** BEGIN PAGE **
NB: The following is a book review I wrote for a forthcoming (2008) issue of Embroidery Magazine (UK). The failure of the book lies in the writing, particularly the lead essay by a professor at Goldsmiths College, London, a teaching institution where obfuscation and gerund creation seem to be considered art forms. (For the record: I hold an MA from The Courtauld Institute of Art, London. Clear, informed language was the permissable style.)

No doubt the professor will argue that all professions have their own jargon. True. But the great practitioners and promoters of niche industries are keen to explain their craft. They will provide glossaries. They will write clearly. They will hypertext unusual words. Award winning art critic Roberta Smith, who writes for The New York Times, loathes “fashionably obtuse language” and believes “two bit words” simply “betray an intellectual insecurity”. Willfully obtuse language also creates a barrier between “us” and “them”. So if you, like me, are a “them” - read on.

Contemporary Textiles: the fabric of fine art. Main texts: Jann Haworth, Nadine Monem, Bradley Quinn, Janis Jefferies. Black Dog Publishing, London, 2008. £25.95/US$45.00

Contemporary Textiles is an anthology of fifty-seven established international artists. The selection reflects the expectation held by influential spaces like The Fabric Workshop and Museum, Philadelphia that artists should work beyond a narrow definition of “fabric” or “textile” and experiment with new materials, technology and outcomes. Standouts in the book include Guerra de la Paz, Ghada Amer and Paddy Hartley.

While the overall choices are excellent, there are inevitable omissions and questionable inclusions. It’s a stretch beyond generosity to consider Matthew Barney’s costume choices as textile art. Franko B, who uses his blood spattered performance canvases to upholster furniture and create “soft furnishings”, would have been a better choice. A prominent omission is Ghanaian El Anatsui, who adapts techniques of West African strip-weaving for his monumental “tapestries”, but uses common detritus - metal bottle caps, wire, foil wrappers - as the materials for these precious metal-like hangings.
** END PAGE **
** BEGIN INFORMATION SUPPLIED **
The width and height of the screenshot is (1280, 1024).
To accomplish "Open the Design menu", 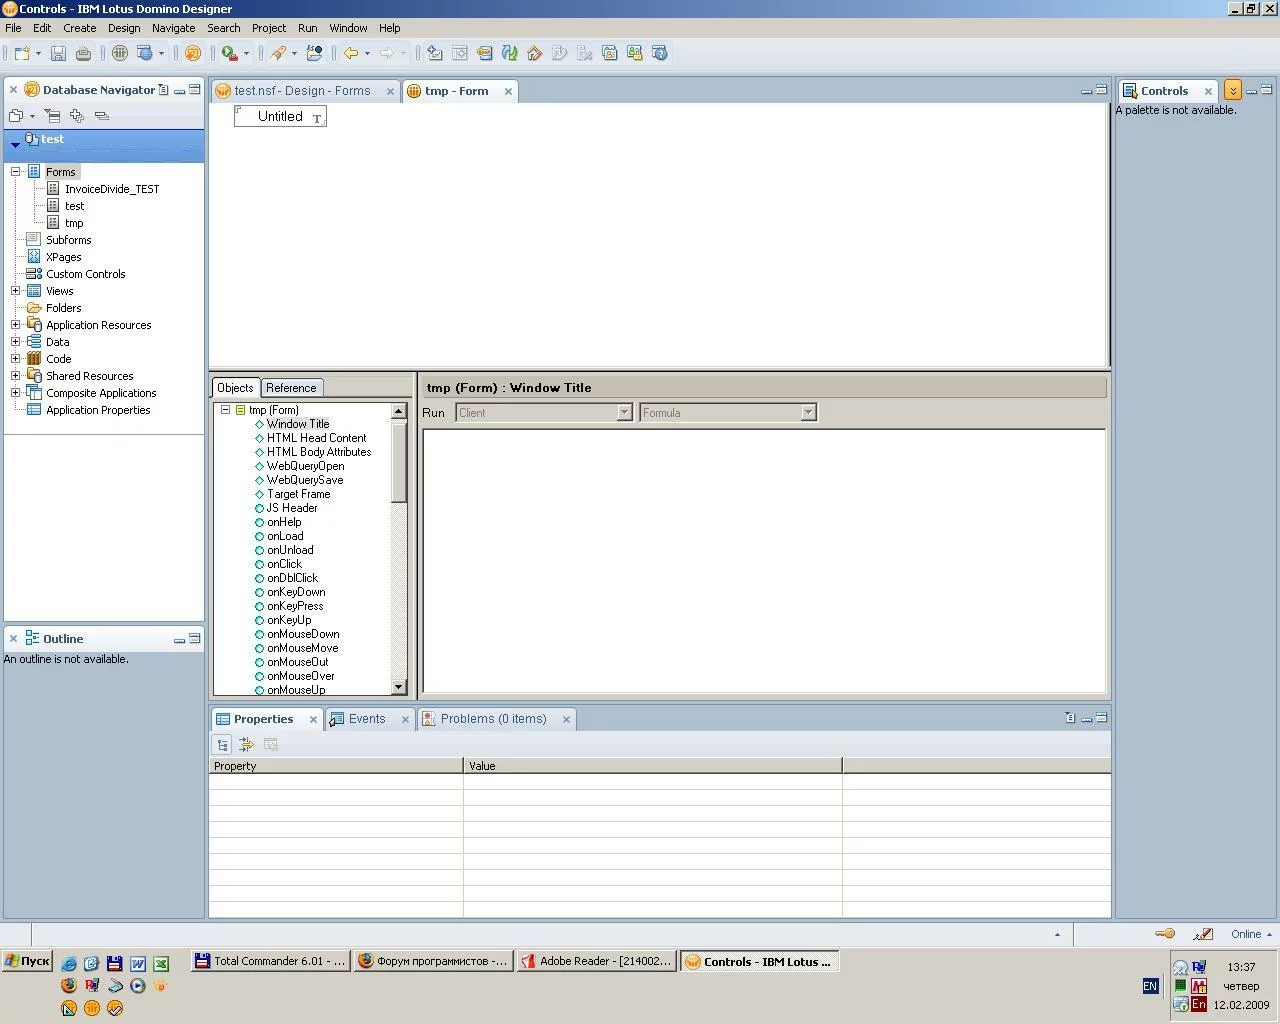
** END INFORMATION SUPPLIED **
> WHAT TO WORK ON
A. From the textiles book review, extract the passage from "Contemporary Textiles: the" to "and Paddy Hartley.".
B. According to the textiles book review, why would Franko B have been a better choice than Matthew Barney? Answer in one to three sentences.
C. Continue the textiles book review from the point where it stops.
The data are not needed here.

> ANSWERS TO THE EXERCISES
A.
Contemporary Textiles: the fabric of fine art. Main texts: Jann Haworth, Nadine Monem, Bradley Quinn, Janis Jefferies. Black Dog Publishing, London, 2008. £25.95/US$45.00

Contemporary Textiles is an anthology of fifty-seven established international artists. The selection reflects the expectation held by influential spaces like The Fabric Workshop and Museum, Philadelphia that artists should work beyond a narrow definition of “fabric” or “textile” and experiment with new materials, technology and outcomes. Standouts in the book include Guerra de la Paz, Ghada Amer and Paddy Hartley.

B. The reviewer sees Barney's costume choices as a stretch to count as textile art. Franko B, by contrast, uses his blood-spattered performance canvases to upholster furniture and create "soft furnishings."

C.
Where the book fails is the essays, editing and structure. The authors declare a “rebellion against limitations” and applaud artists who reject “historical hierarchies”, yet the book shoehorns artists into four arbitrary zones - paintings, drawings, sculptures, spaces. Clichés, clangers and ellipses are frequent. Much of the main feminist academic tract is incomprehensible to readers new to the subject, and a chore for the experienced. The editors indulge narcissistic self-references ad nauseum, and had they not seemingly abdicated editorial responsibility, the book might have excelled. As it stands, the old-school feminism reads quaint, and attempts at currency are dated - references to the influence of the internet read like it’s 1995.

The essays fail to ask why an increasing number of young women and men take up textile-based “craft art” and how the trend relates to artist practice. An exploration of the global economic and social influences behind this movement would have made a vital contribution to the subject, as would a look at the politics of outsourcing aspects of craft art practice - something many of the artists in this book do, but prefer we didn’t know. Lastly, a mention even in brief, of the enormous influence of internet sites like etsy.com and craftzine.com would have brought the text into the 21st century.